Avec des dialogues prédécoupés en anglais, seul le repérage est utilisable. Et encore, pour assimiler des sous-titres qui s’affichent pendant moins d’une seconde, il faut être champion de lecture rapide ! Nous, professionnels qualifiés, sommes donc contraints soit de livrer un produit de mauvaise qualité, soit de tout reprendre. Or, il est souvent aussi chronophage de réparer les dégâts que de tout faire d’un bout à l’autre – et encore faut-il qu’on nous autorise à modifier le modèle.

Pour transformer cette bouillie en sous-titres dignes de ce nom, c’est-à-dire pour refaire le repérage, nous ne touchons pas un sou de plus, bien entendu. Car l’autre finalité de ces saucissonnages absurdes est de réduire les coûts. L’an dernier, à Londres, j’ai demandé aux labos présents au colloque Media for All combien ils payaient aux traducteurs une traduction réalisée à l’« aide » de listes types de repérage, par rapport à une traduction normale. Pour toute réponse, je n’ai eu obtenu qu’un silence assourdissant. En effet, le travail avec EMT est souvent rémunéré à 25 % de celui réalisé sans EMT. Pourtant, le client final débourse, disons, 80 % de ce prix. Pour le labo qui vend presque « plein pot » un produit de seconde classe, c’est tout bénéfice. Il aurait de quoi en remontrer à un marchand de voitures d’occasion.

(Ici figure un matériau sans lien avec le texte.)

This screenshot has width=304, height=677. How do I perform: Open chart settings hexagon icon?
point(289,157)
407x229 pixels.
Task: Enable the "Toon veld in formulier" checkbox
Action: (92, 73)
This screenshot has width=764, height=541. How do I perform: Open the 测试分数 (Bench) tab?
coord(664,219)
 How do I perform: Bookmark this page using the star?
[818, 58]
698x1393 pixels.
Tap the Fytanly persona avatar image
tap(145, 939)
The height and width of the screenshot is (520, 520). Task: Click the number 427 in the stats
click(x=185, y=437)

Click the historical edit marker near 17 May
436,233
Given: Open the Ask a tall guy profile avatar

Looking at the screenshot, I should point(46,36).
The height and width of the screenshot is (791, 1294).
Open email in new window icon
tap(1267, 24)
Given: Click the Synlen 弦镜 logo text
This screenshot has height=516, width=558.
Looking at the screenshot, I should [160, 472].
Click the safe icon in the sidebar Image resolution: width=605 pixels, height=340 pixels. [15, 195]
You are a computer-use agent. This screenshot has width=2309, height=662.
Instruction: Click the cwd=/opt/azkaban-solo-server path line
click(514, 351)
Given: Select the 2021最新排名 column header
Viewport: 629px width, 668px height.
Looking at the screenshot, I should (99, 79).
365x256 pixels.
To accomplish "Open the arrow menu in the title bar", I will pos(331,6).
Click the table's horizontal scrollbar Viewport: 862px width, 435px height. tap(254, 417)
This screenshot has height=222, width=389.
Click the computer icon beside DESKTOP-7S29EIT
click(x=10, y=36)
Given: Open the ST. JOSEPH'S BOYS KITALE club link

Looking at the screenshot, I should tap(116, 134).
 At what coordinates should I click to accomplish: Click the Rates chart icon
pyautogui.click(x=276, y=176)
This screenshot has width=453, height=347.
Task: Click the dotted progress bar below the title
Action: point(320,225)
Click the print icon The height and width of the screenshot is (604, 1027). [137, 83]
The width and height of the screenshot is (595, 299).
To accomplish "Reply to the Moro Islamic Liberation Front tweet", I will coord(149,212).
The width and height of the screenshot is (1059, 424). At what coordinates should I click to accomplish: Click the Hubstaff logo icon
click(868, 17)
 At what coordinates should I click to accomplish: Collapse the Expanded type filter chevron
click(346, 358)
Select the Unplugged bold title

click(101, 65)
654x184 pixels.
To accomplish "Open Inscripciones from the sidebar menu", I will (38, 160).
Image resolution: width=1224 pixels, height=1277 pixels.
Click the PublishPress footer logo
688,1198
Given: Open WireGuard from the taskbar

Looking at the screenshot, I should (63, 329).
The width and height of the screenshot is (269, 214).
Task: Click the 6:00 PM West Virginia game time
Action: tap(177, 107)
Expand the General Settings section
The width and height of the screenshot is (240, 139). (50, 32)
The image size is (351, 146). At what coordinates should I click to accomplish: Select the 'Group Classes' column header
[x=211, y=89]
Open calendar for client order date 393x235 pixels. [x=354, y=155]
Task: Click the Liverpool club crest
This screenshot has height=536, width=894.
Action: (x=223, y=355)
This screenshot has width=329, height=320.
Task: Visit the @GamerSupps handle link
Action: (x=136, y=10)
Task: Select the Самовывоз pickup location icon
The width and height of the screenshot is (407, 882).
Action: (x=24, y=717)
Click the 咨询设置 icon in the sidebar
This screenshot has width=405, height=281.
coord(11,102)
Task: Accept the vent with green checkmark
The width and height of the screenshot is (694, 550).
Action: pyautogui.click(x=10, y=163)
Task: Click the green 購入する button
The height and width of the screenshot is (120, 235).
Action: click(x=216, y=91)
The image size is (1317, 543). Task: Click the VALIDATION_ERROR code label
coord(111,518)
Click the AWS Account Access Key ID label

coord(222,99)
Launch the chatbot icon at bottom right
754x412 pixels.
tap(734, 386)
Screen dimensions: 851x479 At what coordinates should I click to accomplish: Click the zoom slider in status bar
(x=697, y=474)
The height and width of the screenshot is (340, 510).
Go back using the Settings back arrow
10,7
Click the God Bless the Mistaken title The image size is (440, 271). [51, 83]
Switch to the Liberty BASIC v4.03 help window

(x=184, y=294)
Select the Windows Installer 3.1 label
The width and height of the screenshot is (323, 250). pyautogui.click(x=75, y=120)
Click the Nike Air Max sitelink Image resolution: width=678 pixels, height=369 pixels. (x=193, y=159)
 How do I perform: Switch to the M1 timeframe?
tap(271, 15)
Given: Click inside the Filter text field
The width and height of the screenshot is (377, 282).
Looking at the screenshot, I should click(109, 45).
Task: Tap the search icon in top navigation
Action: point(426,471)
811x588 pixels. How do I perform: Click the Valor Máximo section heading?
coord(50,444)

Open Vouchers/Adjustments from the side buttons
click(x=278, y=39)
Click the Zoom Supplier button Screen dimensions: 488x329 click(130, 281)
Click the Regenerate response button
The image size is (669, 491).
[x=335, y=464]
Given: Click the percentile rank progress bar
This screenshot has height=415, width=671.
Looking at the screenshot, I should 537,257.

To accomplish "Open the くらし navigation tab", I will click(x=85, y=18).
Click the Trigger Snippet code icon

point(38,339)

Condenser les dialogues en tenant compte de la vitesse de lecture normale et selon un repérage adapté au rythme des plans du film ou de l’émission, c’est l’essence même du métier de sous-titreur. Il est vain de croire que l’on peut obtenir mieux, plus vite et pour moins cher en confiant ce travail à des personnes sous-qualifiées et sous-payées. Le résultat s’avérant exécrable, sans même être plus économique pour le client final – puisque ce passage à la moulinette lui est facturé au prix fort – on perçoit difficilement l’intérêt des listes types de repérage, mis à part pour faire de l’argent facile. Pour les distributeurs de DVD et les multinationales du sous-titrage, elles sont juste un nouveau moyen de tirer sur les coûts.

Pour les vrais professionnels, l’outil rêvé des labos n’est qu’un cauchemar. Sans lui, ils produiraient des adaptations de qualité bien supérieure.